**Requirement:**
Repeat the entries below verbatim, starting at the line that contains "Image resolution: width=460" and ending at the line that contains "Image resolution: width=1920", both included.

**Data:**
------
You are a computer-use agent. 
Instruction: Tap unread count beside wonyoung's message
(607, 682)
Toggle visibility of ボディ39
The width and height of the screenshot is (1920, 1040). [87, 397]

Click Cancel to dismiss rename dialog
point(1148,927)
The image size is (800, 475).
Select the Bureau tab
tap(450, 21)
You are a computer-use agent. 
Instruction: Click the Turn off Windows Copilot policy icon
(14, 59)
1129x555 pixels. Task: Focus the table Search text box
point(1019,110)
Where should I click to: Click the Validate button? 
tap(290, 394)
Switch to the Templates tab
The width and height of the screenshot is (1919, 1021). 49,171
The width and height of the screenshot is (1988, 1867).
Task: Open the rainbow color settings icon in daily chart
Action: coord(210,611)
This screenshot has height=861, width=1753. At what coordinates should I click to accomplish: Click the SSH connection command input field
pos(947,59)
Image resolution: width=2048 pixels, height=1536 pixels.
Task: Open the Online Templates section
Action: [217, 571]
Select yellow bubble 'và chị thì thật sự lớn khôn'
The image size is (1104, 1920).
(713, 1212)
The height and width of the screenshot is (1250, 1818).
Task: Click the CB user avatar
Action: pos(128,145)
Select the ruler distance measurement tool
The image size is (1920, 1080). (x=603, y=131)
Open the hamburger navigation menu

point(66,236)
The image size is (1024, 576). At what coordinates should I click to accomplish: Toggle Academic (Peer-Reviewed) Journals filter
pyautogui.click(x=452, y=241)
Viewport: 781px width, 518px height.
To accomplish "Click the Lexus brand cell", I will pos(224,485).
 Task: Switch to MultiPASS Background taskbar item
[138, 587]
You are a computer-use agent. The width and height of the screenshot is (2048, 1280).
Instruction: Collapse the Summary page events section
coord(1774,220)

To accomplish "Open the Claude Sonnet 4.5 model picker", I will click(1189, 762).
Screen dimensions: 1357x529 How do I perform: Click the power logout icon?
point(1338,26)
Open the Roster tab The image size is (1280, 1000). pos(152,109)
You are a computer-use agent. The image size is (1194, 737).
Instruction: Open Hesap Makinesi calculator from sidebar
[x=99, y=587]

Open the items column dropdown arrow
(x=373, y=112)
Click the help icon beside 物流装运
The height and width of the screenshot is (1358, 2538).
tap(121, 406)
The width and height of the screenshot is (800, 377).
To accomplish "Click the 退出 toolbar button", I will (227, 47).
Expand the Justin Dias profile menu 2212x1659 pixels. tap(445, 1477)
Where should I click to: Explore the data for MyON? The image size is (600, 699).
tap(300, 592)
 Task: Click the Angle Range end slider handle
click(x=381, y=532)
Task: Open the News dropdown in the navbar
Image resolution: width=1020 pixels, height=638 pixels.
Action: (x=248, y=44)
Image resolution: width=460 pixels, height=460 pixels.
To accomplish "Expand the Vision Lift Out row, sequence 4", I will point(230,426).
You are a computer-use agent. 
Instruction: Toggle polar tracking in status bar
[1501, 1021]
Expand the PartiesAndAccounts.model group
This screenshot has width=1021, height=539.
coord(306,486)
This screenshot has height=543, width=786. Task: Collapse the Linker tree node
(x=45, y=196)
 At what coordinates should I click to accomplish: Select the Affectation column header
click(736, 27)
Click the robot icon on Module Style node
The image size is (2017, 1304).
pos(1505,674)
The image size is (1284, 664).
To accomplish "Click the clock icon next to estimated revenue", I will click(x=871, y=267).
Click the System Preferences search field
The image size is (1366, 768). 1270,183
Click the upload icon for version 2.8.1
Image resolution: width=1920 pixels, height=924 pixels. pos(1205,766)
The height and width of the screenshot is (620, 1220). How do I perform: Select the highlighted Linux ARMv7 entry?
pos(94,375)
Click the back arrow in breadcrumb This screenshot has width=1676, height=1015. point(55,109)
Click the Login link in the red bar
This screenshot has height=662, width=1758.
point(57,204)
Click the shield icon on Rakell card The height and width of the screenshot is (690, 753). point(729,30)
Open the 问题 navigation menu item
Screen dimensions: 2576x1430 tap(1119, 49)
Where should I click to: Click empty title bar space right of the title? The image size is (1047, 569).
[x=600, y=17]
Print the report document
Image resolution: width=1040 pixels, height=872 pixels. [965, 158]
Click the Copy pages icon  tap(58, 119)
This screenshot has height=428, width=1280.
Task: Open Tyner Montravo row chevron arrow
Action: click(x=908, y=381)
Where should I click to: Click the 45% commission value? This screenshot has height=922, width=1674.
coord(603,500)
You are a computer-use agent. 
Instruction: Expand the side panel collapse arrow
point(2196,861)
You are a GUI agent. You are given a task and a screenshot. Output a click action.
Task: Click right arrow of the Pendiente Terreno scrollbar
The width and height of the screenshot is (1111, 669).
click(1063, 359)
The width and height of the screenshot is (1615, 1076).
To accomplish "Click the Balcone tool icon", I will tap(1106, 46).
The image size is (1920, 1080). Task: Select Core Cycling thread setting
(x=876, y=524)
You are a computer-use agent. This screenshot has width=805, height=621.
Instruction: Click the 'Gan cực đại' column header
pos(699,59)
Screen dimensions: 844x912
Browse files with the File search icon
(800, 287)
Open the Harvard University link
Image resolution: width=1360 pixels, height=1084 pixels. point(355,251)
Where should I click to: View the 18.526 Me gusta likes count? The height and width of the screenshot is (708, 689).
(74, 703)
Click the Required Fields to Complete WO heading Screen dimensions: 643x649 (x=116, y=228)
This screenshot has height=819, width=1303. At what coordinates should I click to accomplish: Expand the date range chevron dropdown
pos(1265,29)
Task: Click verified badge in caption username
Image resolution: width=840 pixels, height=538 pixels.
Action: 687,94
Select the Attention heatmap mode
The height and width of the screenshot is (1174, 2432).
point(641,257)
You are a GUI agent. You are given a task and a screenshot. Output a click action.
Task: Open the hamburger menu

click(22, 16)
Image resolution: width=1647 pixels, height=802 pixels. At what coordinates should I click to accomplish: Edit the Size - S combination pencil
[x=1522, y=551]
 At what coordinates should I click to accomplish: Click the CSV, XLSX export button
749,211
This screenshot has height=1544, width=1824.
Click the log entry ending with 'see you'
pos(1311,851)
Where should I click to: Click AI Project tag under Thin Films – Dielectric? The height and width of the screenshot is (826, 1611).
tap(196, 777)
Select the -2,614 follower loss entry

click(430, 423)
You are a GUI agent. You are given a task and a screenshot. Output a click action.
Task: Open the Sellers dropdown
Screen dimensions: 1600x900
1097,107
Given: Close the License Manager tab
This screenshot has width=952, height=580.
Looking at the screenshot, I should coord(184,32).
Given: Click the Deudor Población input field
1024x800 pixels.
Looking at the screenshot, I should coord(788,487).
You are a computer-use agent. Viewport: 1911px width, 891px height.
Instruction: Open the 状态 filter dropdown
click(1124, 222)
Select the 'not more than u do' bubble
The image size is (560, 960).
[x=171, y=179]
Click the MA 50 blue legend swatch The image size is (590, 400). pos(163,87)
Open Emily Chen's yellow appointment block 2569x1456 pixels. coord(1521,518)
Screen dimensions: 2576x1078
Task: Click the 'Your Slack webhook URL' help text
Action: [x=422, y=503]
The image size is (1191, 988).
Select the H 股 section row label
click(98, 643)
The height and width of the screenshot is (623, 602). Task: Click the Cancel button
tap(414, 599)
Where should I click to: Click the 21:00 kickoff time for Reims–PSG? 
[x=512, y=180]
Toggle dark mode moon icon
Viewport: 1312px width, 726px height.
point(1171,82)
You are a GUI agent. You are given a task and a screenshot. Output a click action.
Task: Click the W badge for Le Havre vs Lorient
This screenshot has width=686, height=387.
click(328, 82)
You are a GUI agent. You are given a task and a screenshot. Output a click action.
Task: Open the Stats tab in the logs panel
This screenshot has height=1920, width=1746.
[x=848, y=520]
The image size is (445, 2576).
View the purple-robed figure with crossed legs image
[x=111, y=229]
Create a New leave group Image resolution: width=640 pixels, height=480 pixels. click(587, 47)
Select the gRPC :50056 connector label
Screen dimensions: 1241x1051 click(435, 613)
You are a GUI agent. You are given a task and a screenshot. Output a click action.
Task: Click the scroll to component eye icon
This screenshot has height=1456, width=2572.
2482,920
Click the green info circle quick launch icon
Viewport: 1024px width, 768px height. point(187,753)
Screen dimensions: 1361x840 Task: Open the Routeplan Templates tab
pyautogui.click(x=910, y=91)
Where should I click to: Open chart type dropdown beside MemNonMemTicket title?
------
**Written reply:**
Image resolution: width=460 pixels, height=460 pixels.
To accomplish "Expand the Vision Lift Out row, sequence 4", I will point(230,426).
You are a computer-use agent. 
Instruction: Toggle polar tracking in status bar
[1501, 1021]
Expand the PartiesAndAccounts.model group
This screenshot has width=1021, height=539.
coord(306,486)
This screenshot has height=543, width=786. Task: Collapse the Linker tree node
(x=45, y=196)
 At what coordinates should I click to accomplish: Select the Affectation column header
click(736, 27)
Click the robot icon on Module Style node
The image size is (2017, 1304).
pos(1505,674)
The image size is (1284, 664).
To accomplish "Click the clock icon next to estimated revenue", I will click(x=871, y=267).
Click the System Preferences search field
The image size is (1366, 768). 1270,183
Click the upload icon for version 2.8.1
Image resolution: width=1920 pixels, height=924 pixels. pos(1205,766)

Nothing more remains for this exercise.